Lunatic, Liar, or Lord

I do occasionally go to church, and Easter was one such time. The sermon had a couple of mentions of the old Lunatic, Liar, or Lord idea.

This is an idea that was popularised by CS Lewis, who said:
"I am trying here to prevent anyone saying the really foolish thing that people often say about Him: I’m ready to accept Jesus as a great moral teacher, but I don’t accept his claim to be God. That is the one thing we must not say. A man who was merely a man and said the sort of things Jesus said would not be a great moral teacher. He would either be a lunatic - on the level with the man who says he is a poached egg - or else he would be the Devil of Hell. You must make your choice. Either this man was, and is, the Son of God, or else a madman or something worse. You can shut him up for a fool, you can spit at him and kill him as a demon or you can fall at his feet and call him Lord and God, but let us not come with any patronising nonsense about his being a great human teacher. He has not left that open to us. He did not intend to. ... Now it seems to me obvious that He was neither a lunatic nor a fiend: and consequently, however strange or terrifying or unlikely it may seem, I have to accept the view that He was and is God."

Lunatic

The preacher at the service I attended said Jesus was not a lunatic because he was not ranting. This struck me as a very narrow definition of lunatic - just as Lewis' considers someone a lunatic only at the level of thinking himself a poached egg.
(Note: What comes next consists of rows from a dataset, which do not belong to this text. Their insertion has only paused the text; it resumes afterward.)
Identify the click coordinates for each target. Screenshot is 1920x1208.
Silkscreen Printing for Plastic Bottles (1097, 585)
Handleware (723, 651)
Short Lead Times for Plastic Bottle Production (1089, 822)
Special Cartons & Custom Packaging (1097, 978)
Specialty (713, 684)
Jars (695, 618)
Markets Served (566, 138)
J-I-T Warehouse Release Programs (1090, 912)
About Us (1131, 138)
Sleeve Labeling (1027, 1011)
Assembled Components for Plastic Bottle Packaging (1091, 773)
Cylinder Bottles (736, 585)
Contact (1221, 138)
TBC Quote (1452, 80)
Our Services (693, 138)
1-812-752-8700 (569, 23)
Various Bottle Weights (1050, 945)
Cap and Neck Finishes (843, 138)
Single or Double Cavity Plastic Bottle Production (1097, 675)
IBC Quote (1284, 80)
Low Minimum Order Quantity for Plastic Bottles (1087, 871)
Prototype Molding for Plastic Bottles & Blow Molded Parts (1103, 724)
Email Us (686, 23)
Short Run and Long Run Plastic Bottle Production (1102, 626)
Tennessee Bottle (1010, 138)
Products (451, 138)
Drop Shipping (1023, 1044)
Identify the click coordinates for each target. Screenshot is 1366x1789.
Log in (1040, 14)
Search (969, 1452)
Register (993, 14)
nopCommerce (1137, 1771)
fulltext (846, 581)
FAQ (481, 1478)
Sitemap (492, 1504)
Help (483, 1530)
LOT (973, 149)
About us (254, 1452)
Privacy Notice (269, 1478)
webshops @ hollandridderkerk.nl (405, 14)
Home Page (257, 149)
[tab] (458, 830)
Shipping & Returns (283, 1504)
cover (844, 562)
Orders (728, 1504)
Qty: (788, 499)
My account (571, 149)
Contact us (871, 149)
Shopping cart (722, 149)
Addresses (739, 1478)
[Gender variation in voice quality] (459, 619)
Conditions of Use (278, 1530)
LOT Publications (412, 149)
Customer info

In reality, there are any number of mental illnesses that leave the sufferer delusional, but not ranting, and I would suggest that delusional to the extent that a person believes himself a poached egg is way beyond the delusion that you are the son of God.

That said, apparently Jesus family did think he was a lunatic...
Mark 3:21 When his family[b] heard about this, they went to take charge of him, for they said, “He is out of his mind.”

A Fourth Option

The option that Lewis never considers is that Jesus' words and actions were made up. He starts from the assumption that the Bible is true, and then concludes that his faith in the Bible is justified. About as circular as you can get!

For example, Lewis seems to hold that Jesus claimed he always existed, based on John 8:58: "Jesus said to them, ‘Very truly, I tell you, before Abraham was, I am.’" May be Jesus never said that; it was made up subsequent to Jesus death to enhance the legend of Jesus as God.